▶ _EXERCISE TEXT_
───

Oct. 12, 2010
STANFORD, Calif. - In the family tree of college football coaching, Randy Hart is a direct descendent of Woody Hayes.
But while Hayes, the legendary Ohio State coach, was known as much for his temper as his winning, Hart brings only the positive aspects of Hayes' legacy to Stanford.
Hart, 62, is in his first season as the Cardinal's defensive line coach, but his 41st season of collegiate coaching. It's a career that began in 1970 at Ohio State, as a graduate assistant under his college coach, Hayes.
"A guy from Ohio can make it in life if he works hard enough," Hayes once said.
That certainly applies to Hart, a Willoughby, Ohio, native. Hart played offensive guard on Ohio State's 1969 national-championship team before beginning his coaching career with the Buckeyes squad that was upset by Jim Plunkett's Stanford Indians in the 1971 Rose Bowl.
What did he take most from Hayes?
"I would hope his work ethic," Hart said. "He taught you how to work, and to be a good person."
The latter may seem surprising, given that Hayes was known for his combustibility, and fisticuffs. It was Hayes' punch to the throat of a Clemson player in the 1978 Gator Bowl that ended his coaching career.
Hart suffered the wrath of Hayes on occasion, but also saw the other side of his coach's personality.
"When you're playing for him, you see that he was totally different," Hart said. "What you read is not who he was. He was tremendously caring."
It's true. Hayes was the first to visit his players in the hospital, and would stay and visit with other patients as well. And Hayes, yes Woody Hayes, would often cry at the slightest hint of sentimentality. That was the side that Hart remembers.
"That's why you play for him," Hart recalled. "The other stuff was incidental."
Hart said he's indebted to Hayes, and his career is a testament to the man. Now, 40 years later, Stanford defensive linemen like Sione Fua, Matt Masifilo, and Brian Bulcke are receiving the lessons from the man who learned from The Man.
"It's a 2½ hour practice and he's coaching for two hours and 30 minutes," Stanford head coach Jim Harbaugh said. "He's coaching all the time he's on the field.

───

▶ _EXCERPTED DATA_

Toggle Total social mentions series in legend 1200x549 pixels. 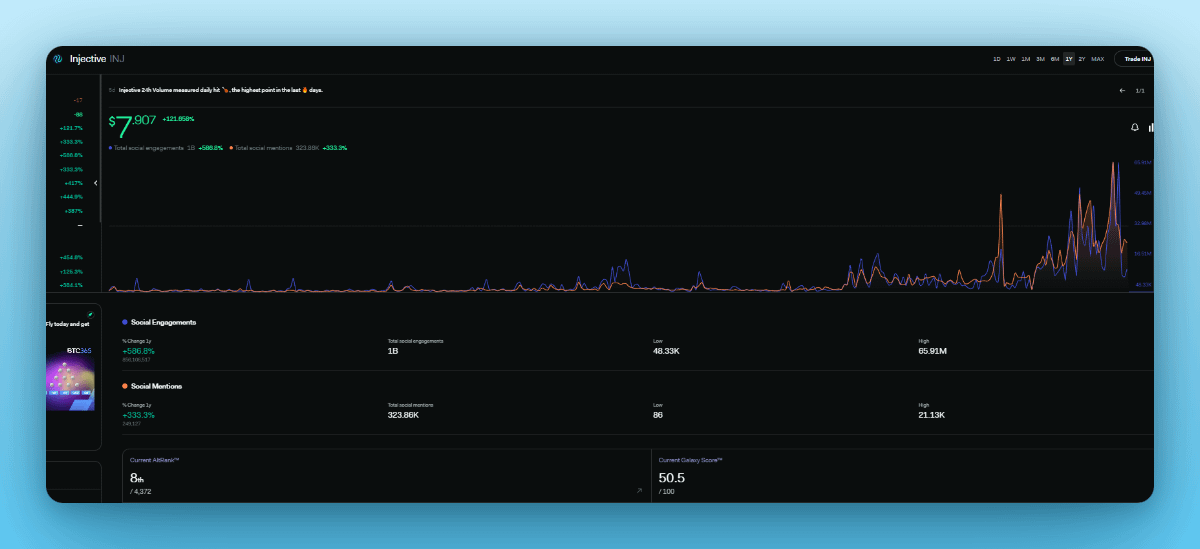264,148
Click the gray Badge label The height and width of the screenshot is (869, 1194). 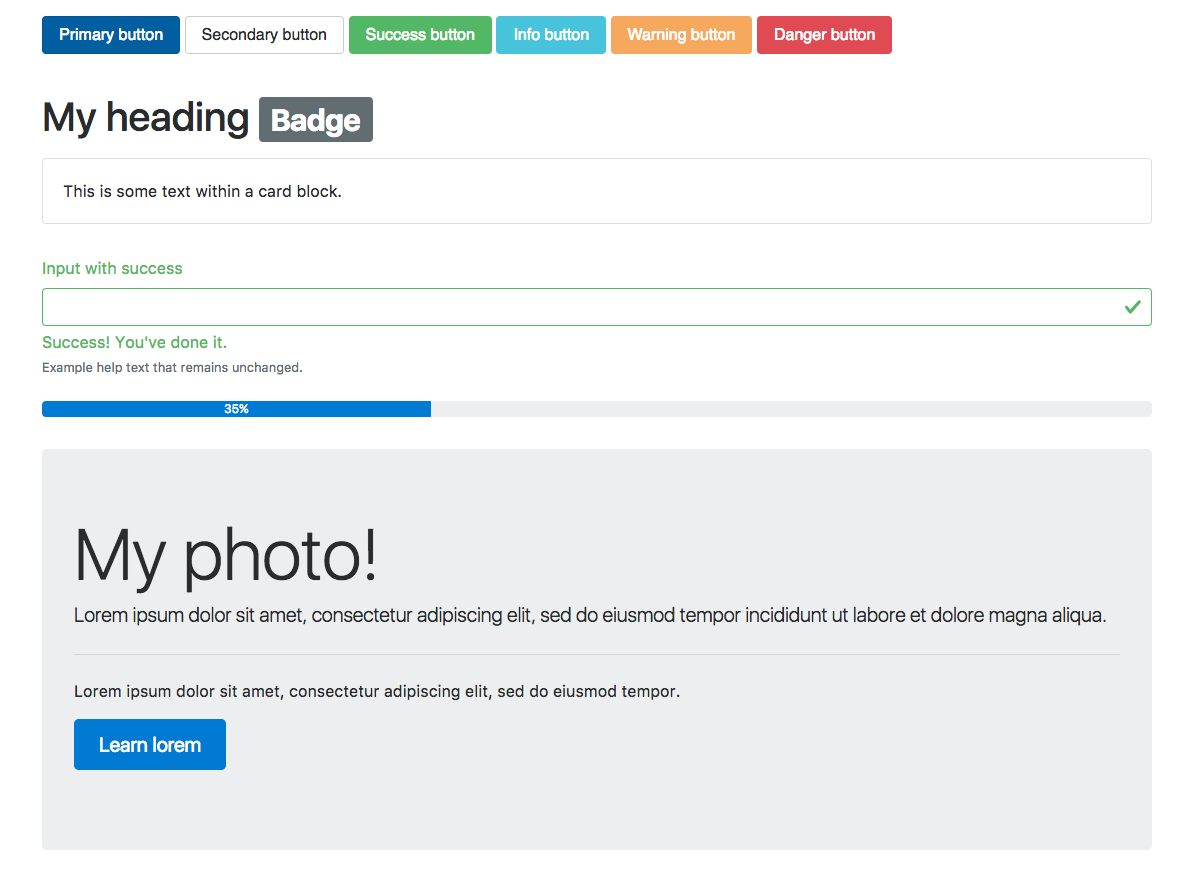point(316,120)
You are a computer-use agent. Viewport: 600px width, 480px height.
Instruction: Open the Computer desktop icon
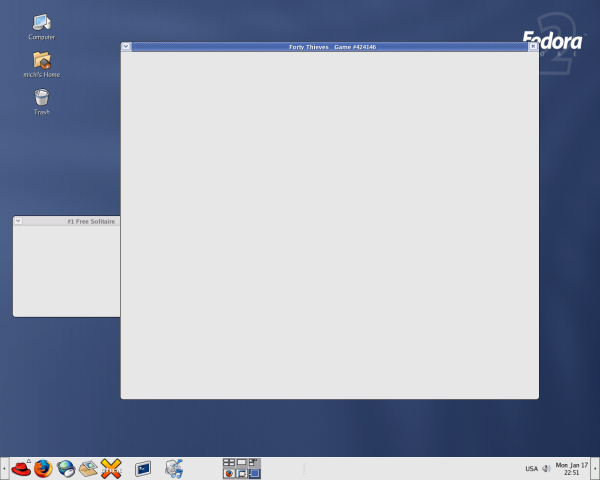click(x=42, y=22)

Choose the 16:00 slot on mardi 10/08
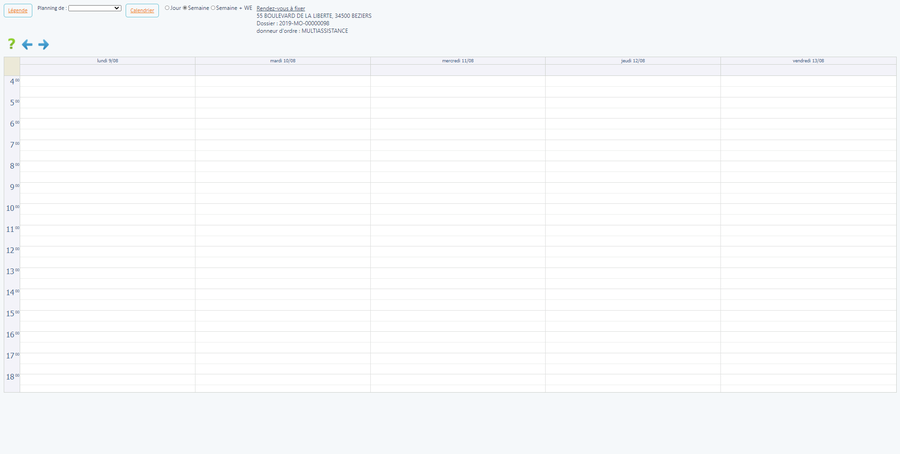click(282, 335)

───

▶ _USING THE INFORMATION_
A. Answer each question from the Randy Hart article.
(i) How old is Hart?
(ii) What position did Hart play on Ohio State's 1969 national-championship team?
(iii) What act ended Hayes' coaching career?
B. Write the next few sentences of the Randy Hart article, picking up right after its last sentence.
The rows have no connection to the Randy Hart article.

▶ _RESPONSE LIST_
A.
(i) 62
(ii) Offensive guard
(iii) His punch to the throat of a Clemson player in the 1978 Gator Bowl

B.
"The guys have really responded to his coaching and teaching. The technique and fundamentals are showing up through their production in ballgames. I think our players are learning as much as I am from him. It certainly shows on the field."
Hayes was only the first of three College Hall of Fame coaches Hart worked under. There also was Earle Bruce, Hayes' successor at Ohio State. Hart coached under Bruce at University of Tampa, Iowa State, and Ohio State.
Hart's next stop was Washington, where he was hired by another Hall of Famer, Don James, and would stay for 21 seasons, and under three coaching regimes. Hart moved to Notre Dame last season, and sought out Harbaugh after the Irish staff was released after the 2009 season.
"It was a great opportunity to work with Jim," Hart said. "I liked his enthusiasm and his style of football, based on a running game. Not a lot of people are doing it now. Everyone's spreading the field.
"I like the style of the Stanford offense, and it was appealing to be part of. It makes both the offense and the defense better, because you're playing against it every day. It was a no-brainer."
As for himself, Hart bristles at the idea that he was hired to be a mentor.
"If you want me to be the wise old sage, it's not happening," he said. "I just really enjoy coaching. And, if anybody asks, just tell them Randy Hart is the luckiest man you know."